- _Tasks to perform_
• 1. In the Steelers training-camp article, why does Jones say playing outside linebacker with the Steelers will be harder than it was at Georgia, even though both teams ran a 3-4? Answer in one to three sentences.
• 2. Write the next few paragraphs of the Steelers training-camp article, picking up right after its final sentence.

- _Page excerpt_

"I just told him run to the ball. That's our thing," said Keisel, who played next to Jones at defensive end.
"He looked good out there. They had a couple runs right at us and he held his ground."
Jones, of course, says playing OLB in the Steelers' 3-4 scheme isn't going to be nearly as easy as playing OLB in the University of Georgia's 3-4.
"It ain't, man," he said. "No, no, it ain't no cakewalk, ain't going to be no cakewalk. I understand that I played a 3-4 in college, but here it's more complex. It's a pro defense and I've got to adjust to it; I've got to learn it. I'm thankful for the coaches and the players here who are willing to help me."
A FULL DAY
Keisel put in a full day at the South Side. Before his morning workout he met with the defensive coaching staff of his alma mater, BYU, and then after lifting he riled the troops with his late-practice orders to "Finish strong!"
Keisel then stayed late after practice to work on technique with a couple of rookie defensive ends – Nick Williams and Brian Arnfelt – and then made his rounds with the media. That was all before team meetings. And if Steelers fans had their way, the 34-year-old Pro Bowler would've hit the front office later in the day to talk about a contract extension.
"Well, it is my last year on my contract," Keisel said. "I'm kind of looking at where it could potentially be my last year. I don't know. I'm going to go through the season and see what happens. If it is, I want to go out with another ring. That's my focus.

- _Data shown_
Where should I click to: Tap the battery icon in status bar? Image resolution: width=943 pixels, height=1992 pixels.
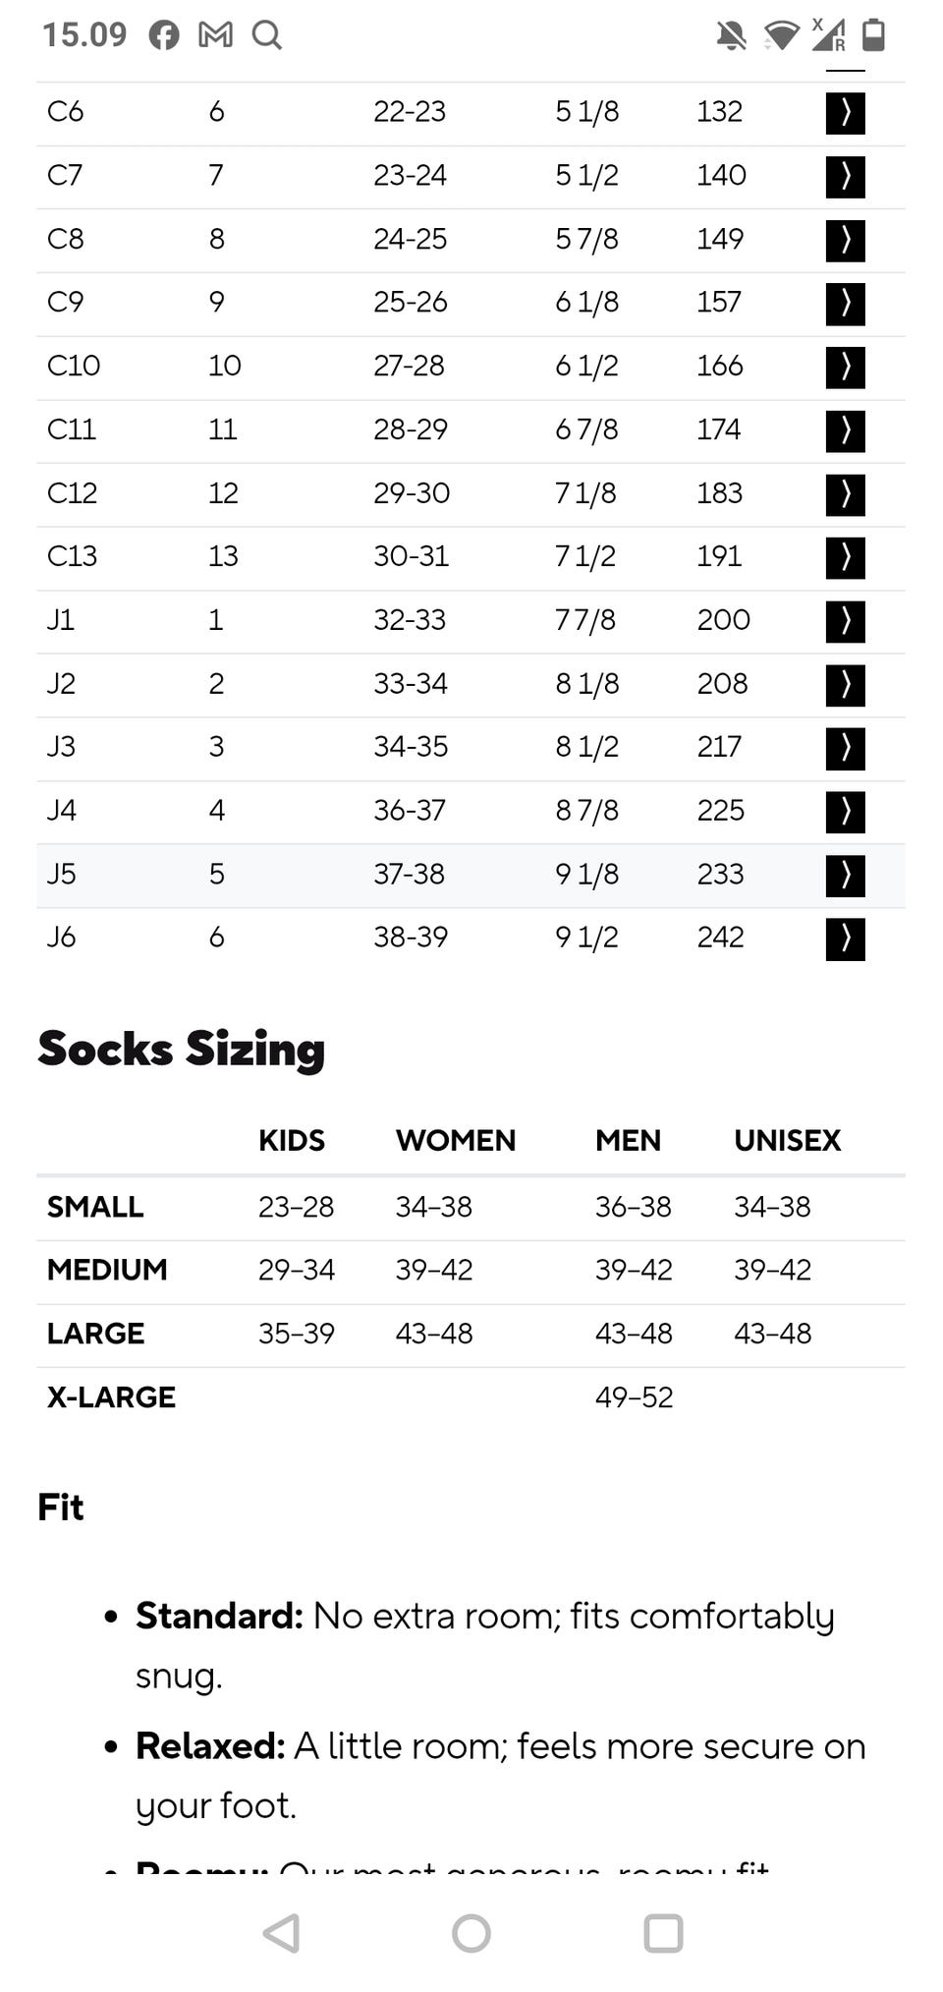(872, 35)
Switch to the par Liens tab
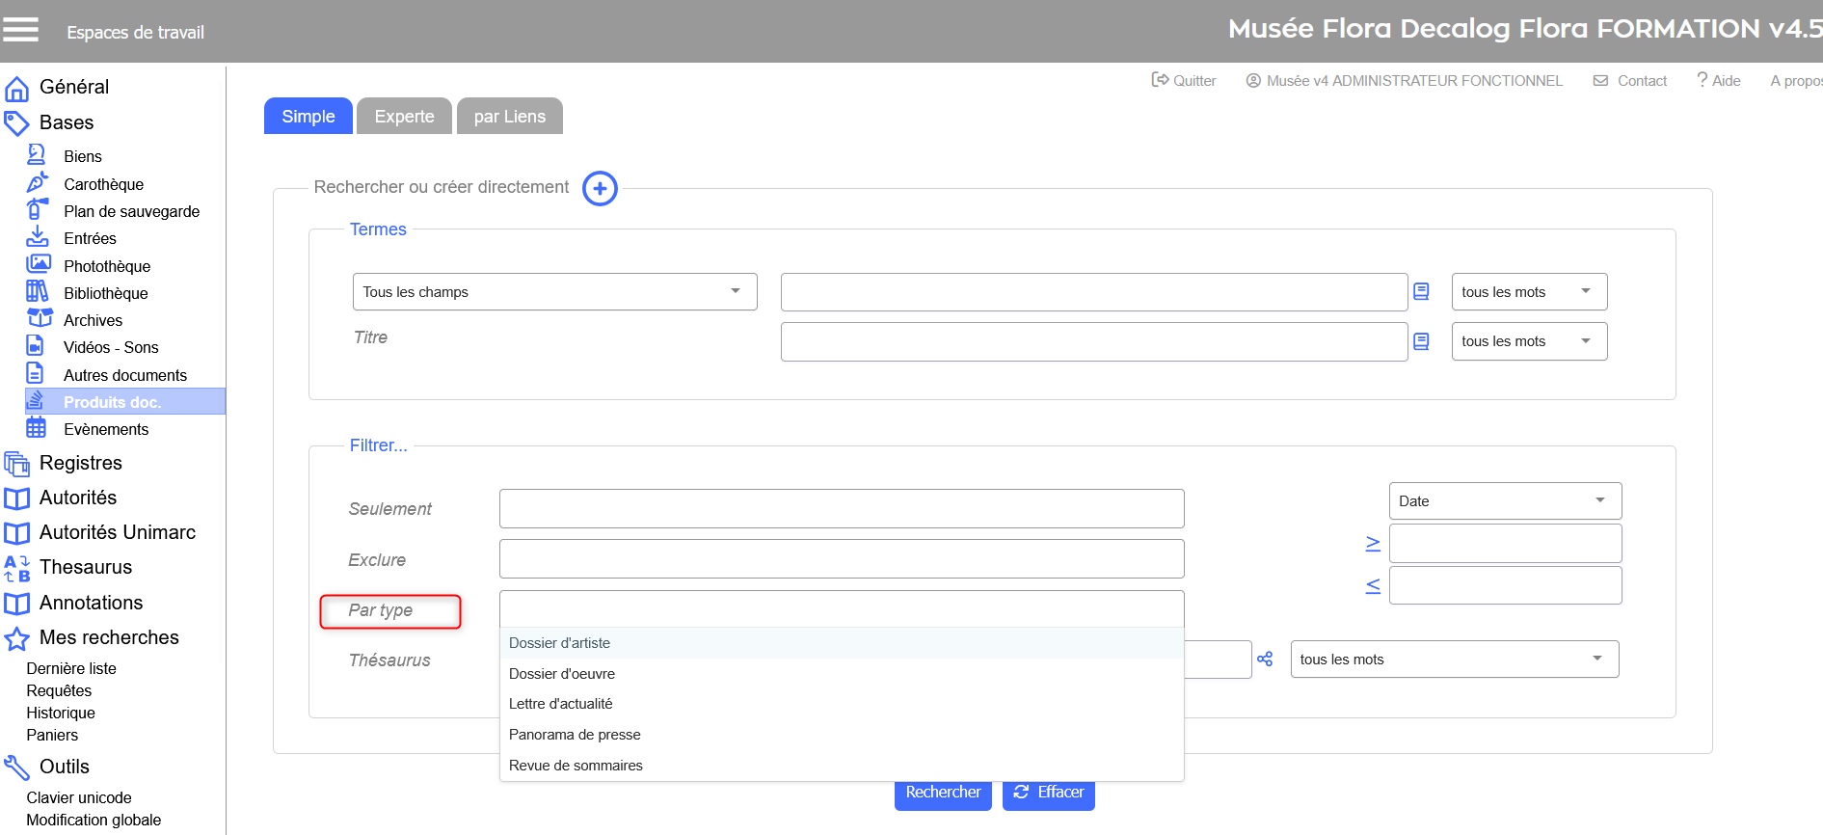This screenshot has width=1823, height=835. point(509,117)
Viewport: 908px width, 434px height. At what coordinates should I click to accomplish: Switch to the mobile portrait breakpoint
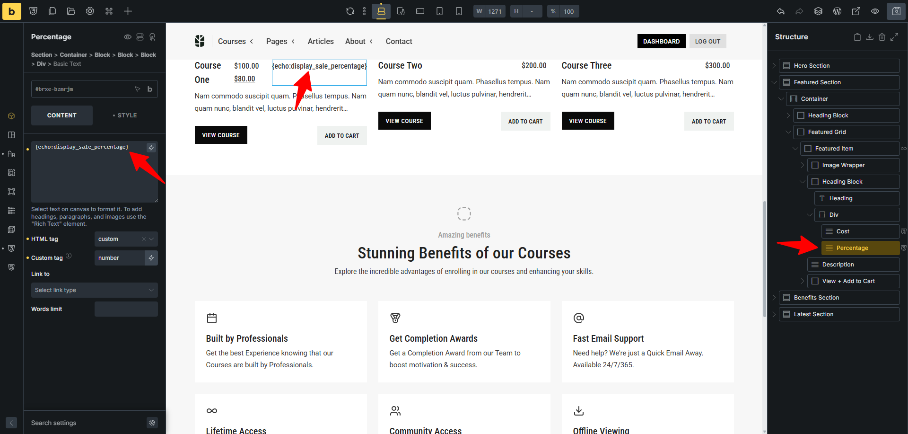click(x=458, y=11)
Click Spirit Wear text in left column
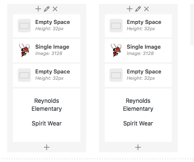Image resolution: width=194 pixels, height=162 pixels. (x=47, y=123)
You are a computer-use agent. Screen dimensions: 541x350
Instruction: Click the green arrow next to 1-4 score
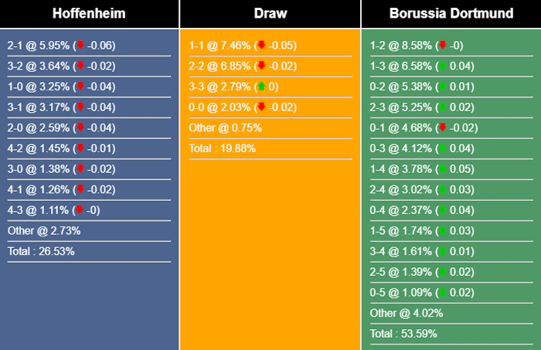coord(442,169)
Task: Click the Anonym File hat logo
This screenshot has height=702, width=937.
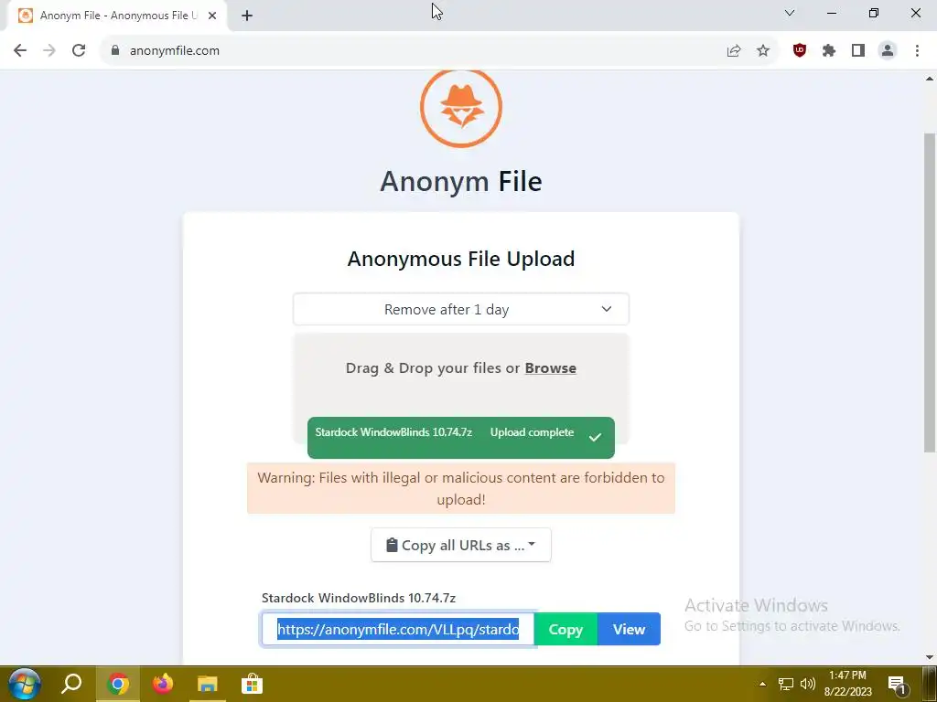Action: click(x=461, y=108)
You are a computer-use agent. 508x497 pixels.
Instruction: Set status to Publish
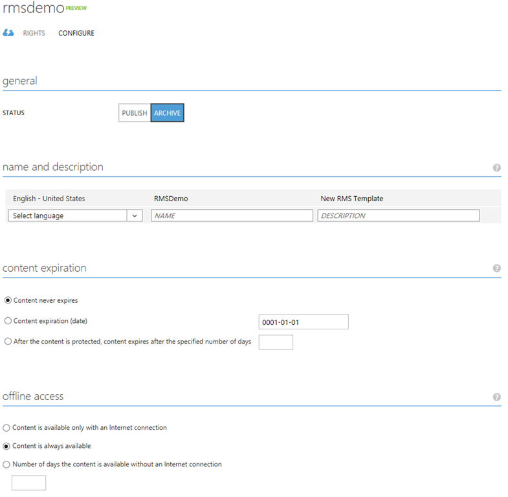(x=135, y=113)
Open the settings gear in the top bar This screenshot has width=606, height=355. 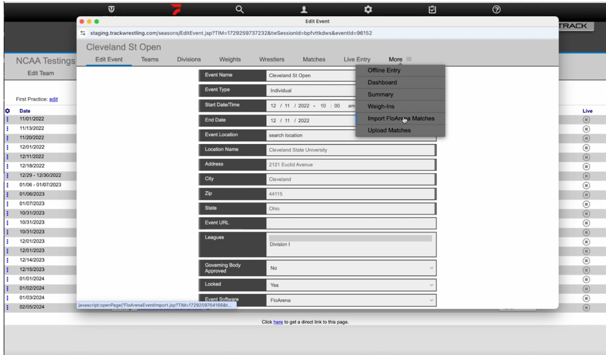click(x=368, y=9)
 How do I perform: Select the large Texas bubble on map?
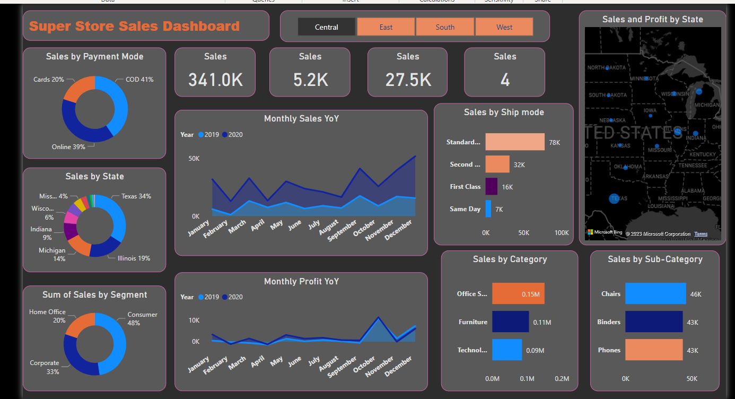click(x=614, y=198)
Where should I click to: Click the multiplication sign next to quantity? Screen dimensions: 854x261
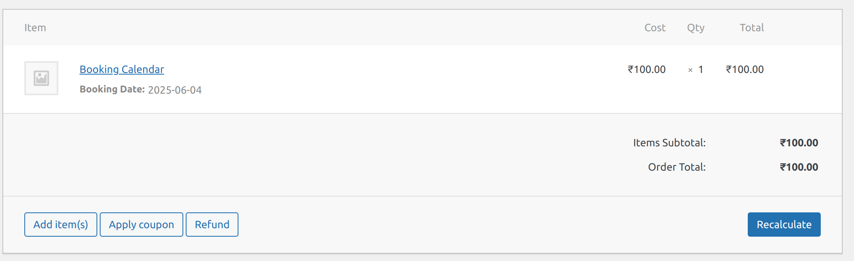tap(690, 70)
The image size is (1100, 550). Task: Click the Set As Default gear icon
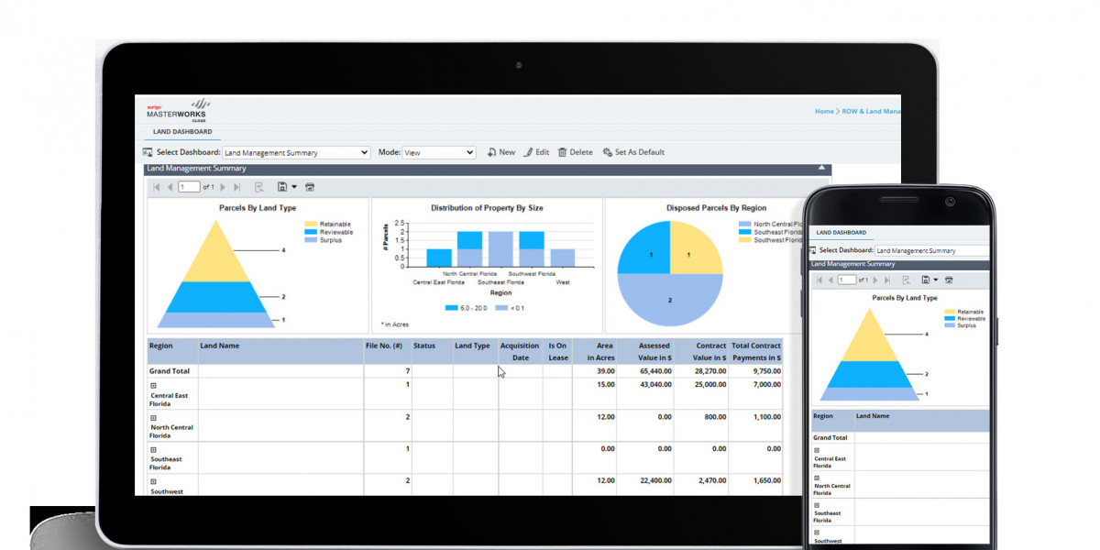[x=606, y=152]
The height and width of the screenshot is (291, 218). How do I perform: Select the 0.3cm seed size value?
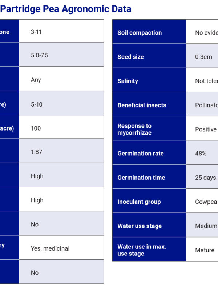[x=203, y=57]

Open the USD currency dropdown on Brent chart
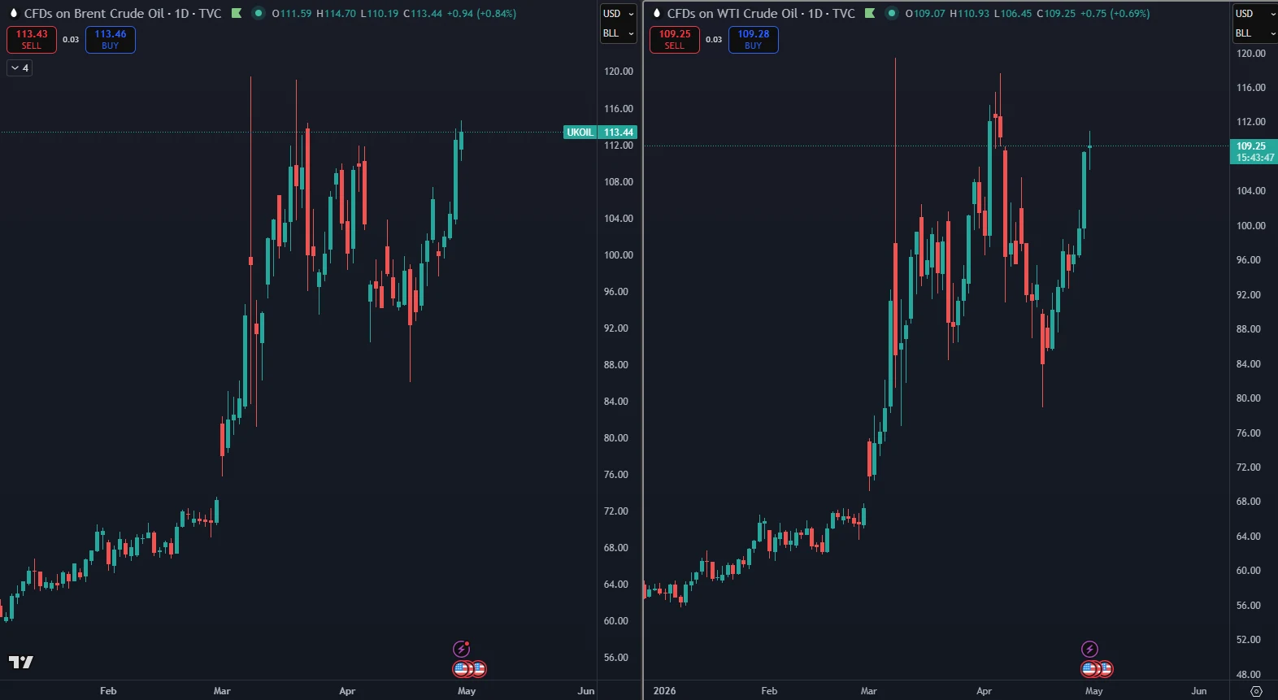click(x=618, y=14)
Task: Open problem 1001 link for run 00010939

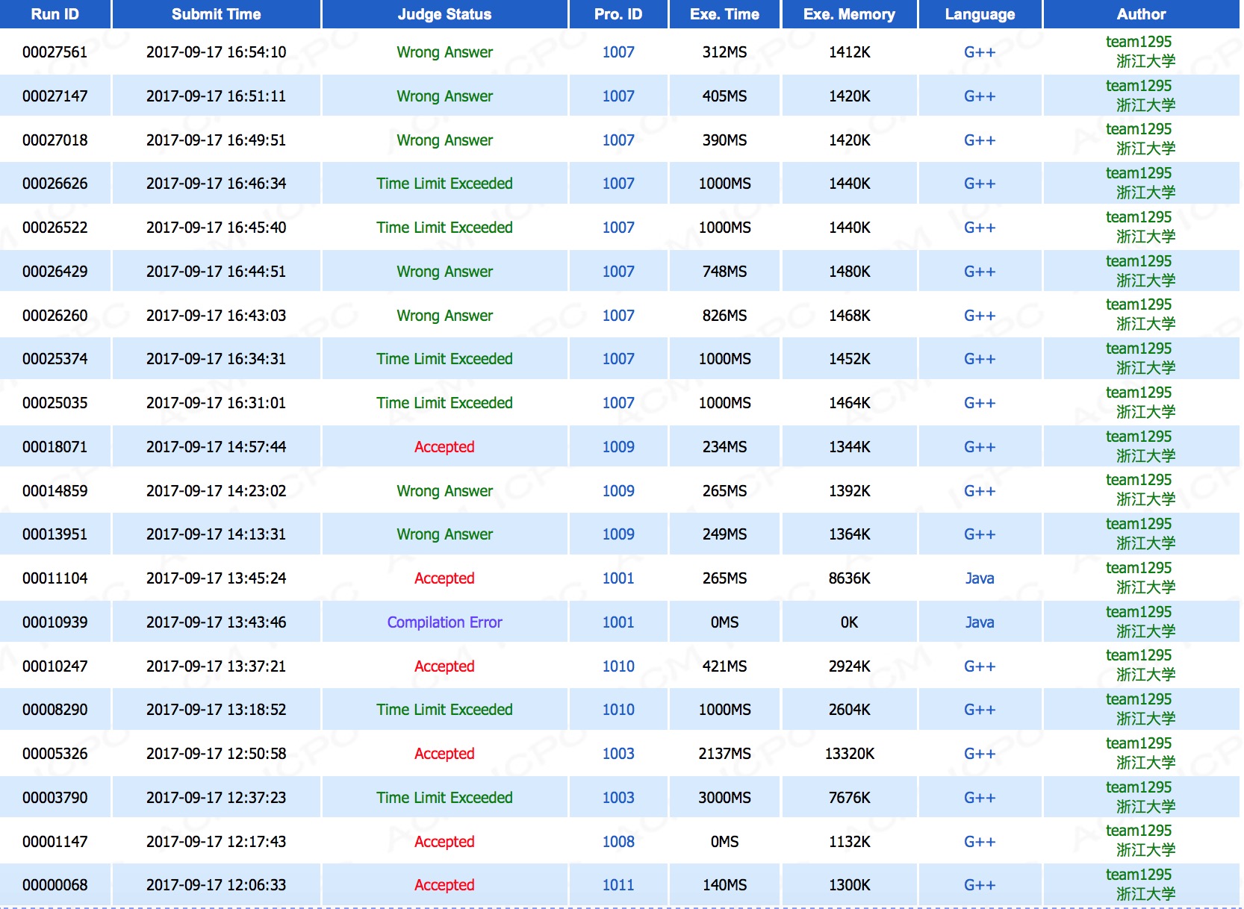Action: coord(618,622)
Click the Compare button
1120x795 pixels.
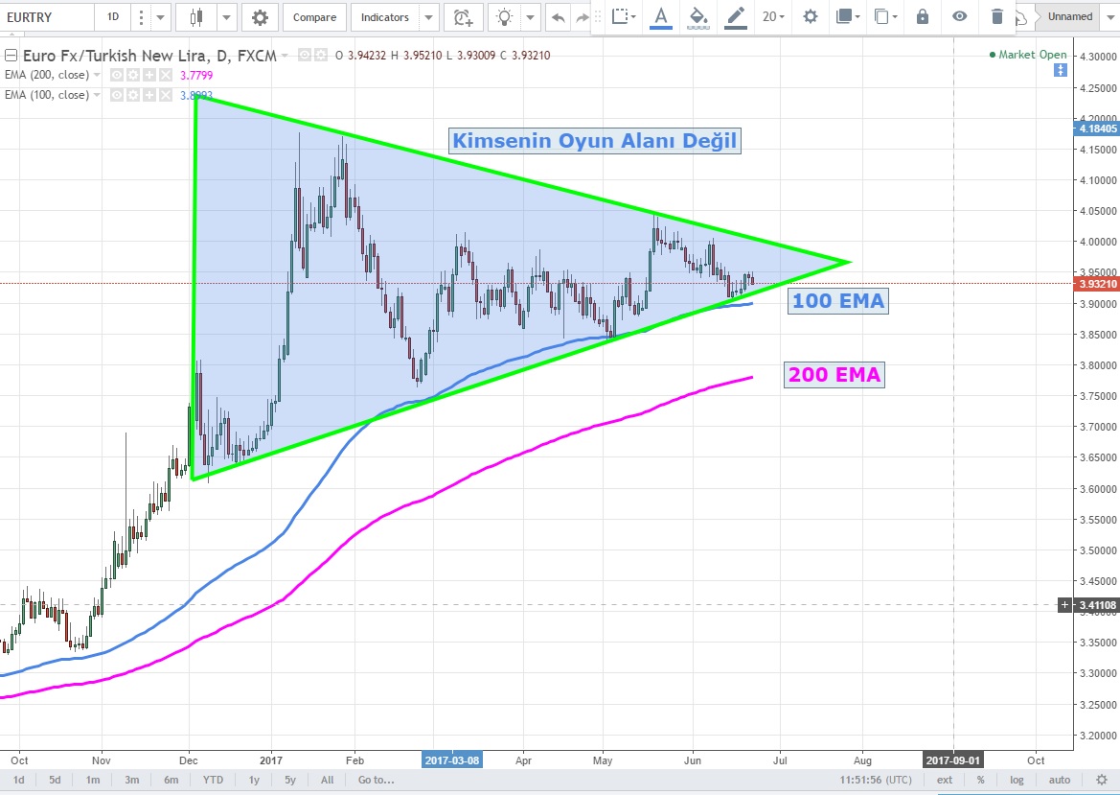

- _Written answers_
• 1. Jones says the Steelers' defense is more complex because it is a pro defense. He says he has to adjust to it and learn it, even though he played a 3-4 in college.

• 2.
"I'm not really worried about if this is my last minicamp, or if this will be my last training camp. I'm just enjoying still being here and enjoying still being able to compete."
Keisel was asked why he seems to get better each year.
"My dad would say ‘genetics,'" he said with a laugh.
BIG MAN RUNNETH OVER
The other BYU alum with the Steelers, Fangupo, the 324-pound nose tackle who's fighting for scraps with Alameda Ta'amu behind Steve McLendon and Al Woods, made himself noticed Tuesday by running down scrambling quarterback Bruce Gradkowski at the sideline and past the line of scrimmage. Fangupo showed excellent speed for such a big man on the play.
"That's what these guys gotta do," Keisel said. "He's doing really well. He's come in in shape, he works hard, he's figuring out the playbook, which takes some time. But they've gotta do stuff like that. They've gotta do stuff to single themselves out on a daily basis, make the coaches go, ‘Who was that? Who did that?,' something to put themselves out there a little bit rather than standing in the back of the line, waiting for something to happen."
Is Ta'amu, who normally stands in the back of the line, listening?
Coach Mike Tomlin was asked which replacement was the strong safety and which was the free safety.
"Honestly, there is no difference anymore," Tomlin said. "Box safeties have been extinct in this league for about 10 years now. With the way everyone's spread out in this league, both safeties have to play and cover like free safeties."
* QB Ben Roethlisberger on the growth of Todd Haley's offense: "This year, more of us know what's going on so we can coach each other up, and instead of having questions and going to coaches to get answers, we now can say we need to do this or need to do that. To me that is the biggest difference and improvement I see."
* WR Plaxico Burress on resuming his career with Roethlisberger: "The beautiful thing about him is that you can sit down and have a conversation about football and what he's seeing versus what I'm seeing. A lot of the quarterbacks in this league aren't able to do that. We can see the same thing full speed and we can come to the sideline and talk about it and make those adjustments. That's what makes him an elite quarterback."
* NT Steve McLendon on the kind of player he wants to be: "I want to be powerful and strong like Casey (Hampton). I want to be smart like Chris Hoke. I want to be quick and fast like Jay Ratliff for the Cowboys."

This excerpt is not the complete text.